→ **Extracted records**:

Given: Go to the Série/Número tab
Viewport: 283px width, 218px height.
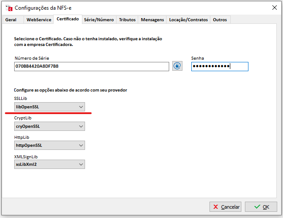Looking at the screenshot, I should click(x=99, y=20).
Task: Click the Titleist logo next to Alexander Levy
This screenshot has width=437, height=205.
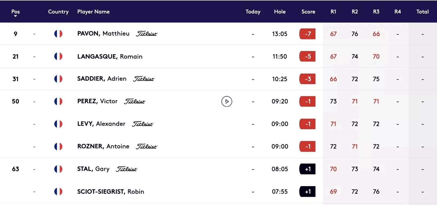Action: (143, 124)
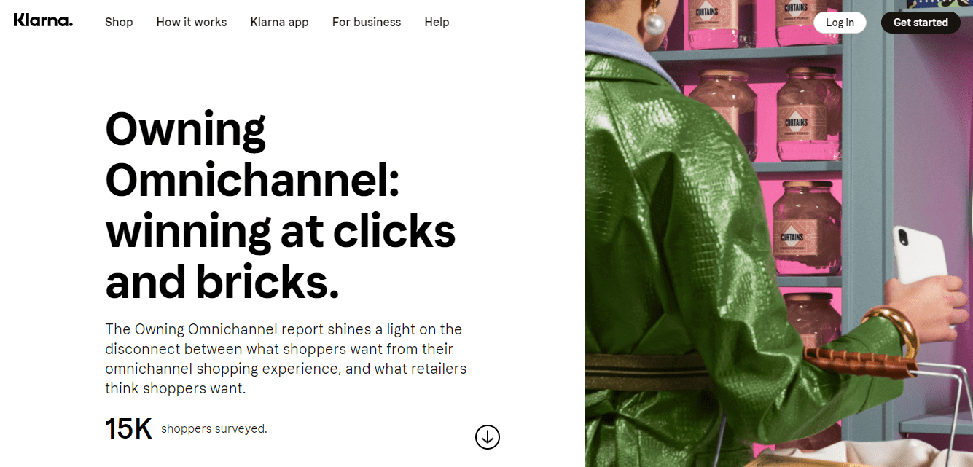The image size is (973, 467).
Task: Go to the Klarna app section
Action: pyautogui.click(x=279, y=23)
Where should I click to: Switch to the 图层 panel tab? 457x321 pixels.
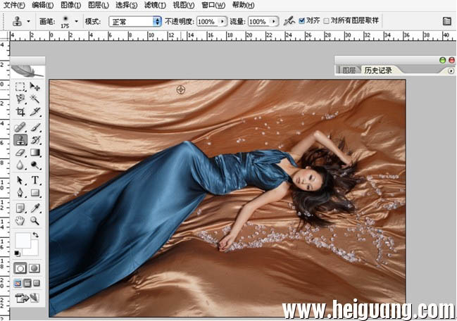pos(349,70)
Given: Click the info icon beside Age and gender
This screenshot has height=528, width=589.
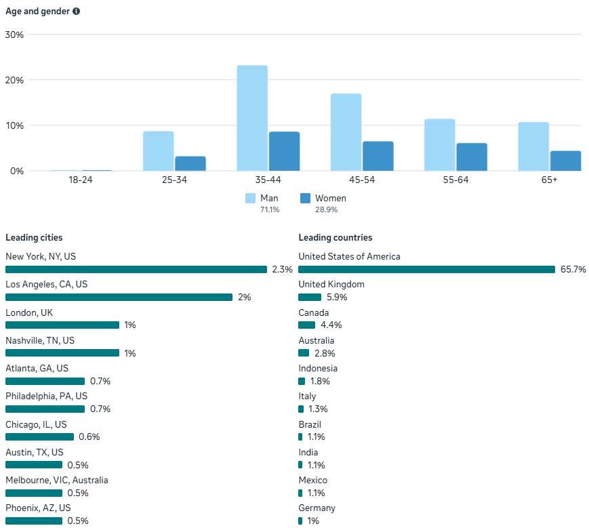Looking at the screenshot, I should tap(77, 12).
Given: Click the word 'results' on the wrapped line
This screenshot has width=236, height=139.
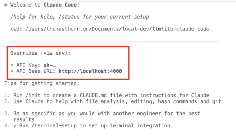Looking at the screenshot, I should click(24, 119).

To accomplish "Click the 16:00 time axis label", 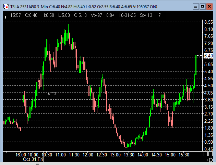I will [21, 155].
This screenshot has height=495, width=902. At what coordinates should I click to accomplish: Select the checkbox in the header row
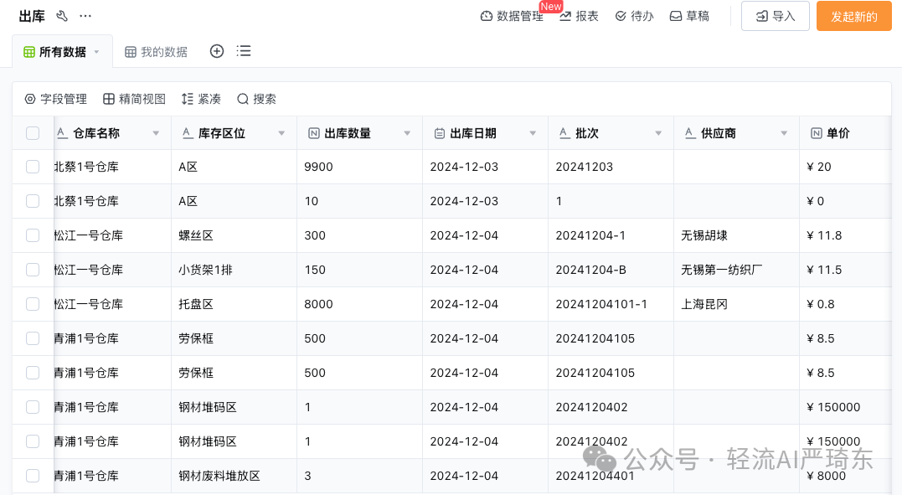[x=32, y=132]
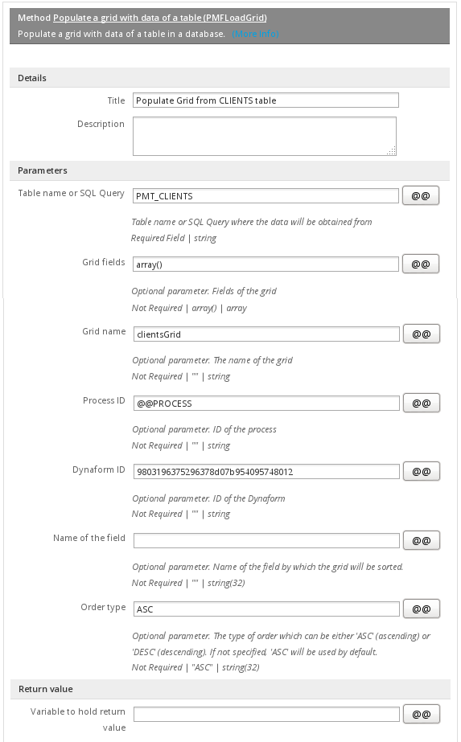Click the Process ID field with @@PROCESS
Screen dimensions: 461x742
coord(267,404)
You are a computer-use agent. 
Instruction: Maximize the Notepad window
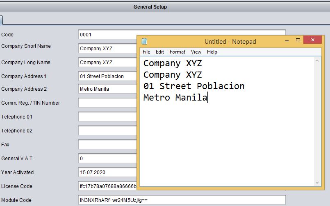point(298,40)
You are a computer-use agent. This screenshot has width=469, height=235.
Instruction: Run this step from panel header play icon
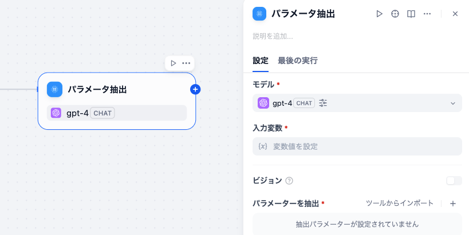pos(379,14)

→ **Problem description**:
The result should be every line that contains "Given", copied from the entries.

→ **Worked solution**:
Given: Go to the Série/Número tab
Given: Click the info icon beside Age and gender
Given: Click the word 'results' on the wrapped line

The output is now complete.